Well, that led to reactions. There happened to be a sympathetic administration, which is critical. A very good labor historian, Erik Loomis, has studied case after case of this and he points out that moments of positive change have almost always been led by an active labor movement and the only times they succeeded were when there was a relatively sympathetic administration, or at least a tolerant one.

Well, you don’t happen to have that now, but actually if Biden came in, it’s not great, but he could be pushed. If the labor movement revives, the Sanders movement — which is very significant, he’s achieved great successes — if that can take off, we once again could get out of the capitalist crises as was done in the 1930s.

The New Deal didn’t end the Depression, the war did with massive state-directed production, but nevertheless it was much better than today. I’m old enough to remember it and my extended family were mostly first-generation working people, mostly unemployed, living under poverty that is much worse than the working class today. But it was hopeful. There weren’t depths of despair. There wasn’t a feeling that the world’s coming to an end. The mood was, “Somehow we’ll get out of this together, working together.” Some of them were in the Communist Party, some were in the labor unions. I had a couple of aunts who were unemployed seamstresses, but they were in ILGWU [International Ladies’ Garment Workers’ Union], which gave them a cultural life, meetings, a week in the country, theater activities that were being carried out.

You can do something.

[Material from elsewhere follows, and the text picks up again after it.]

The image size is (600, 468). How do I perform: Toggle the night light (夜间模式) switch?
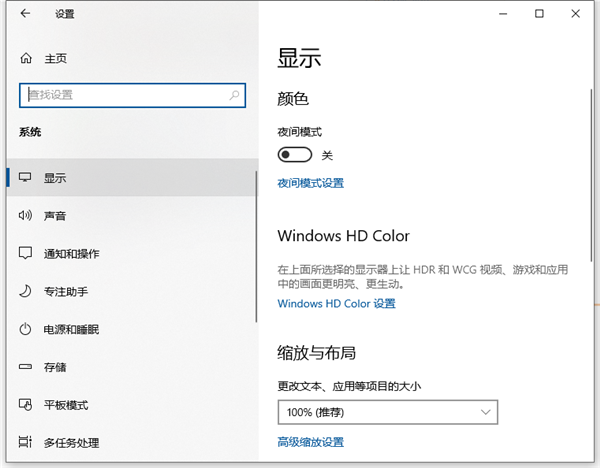[295, 155]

We’re together. We’ll get out of it. That could be revived.

The fact that Noam Chomsky knows who I am and keeps dropping my name in his interviews is probably the most mind-blowing thing of my career. But what do I know about labor issues compared to some of our more obstreperous LGM commenters? They surely are a better set of evaluators about my work and positions than the most important American leftist intellectual in the last half-century!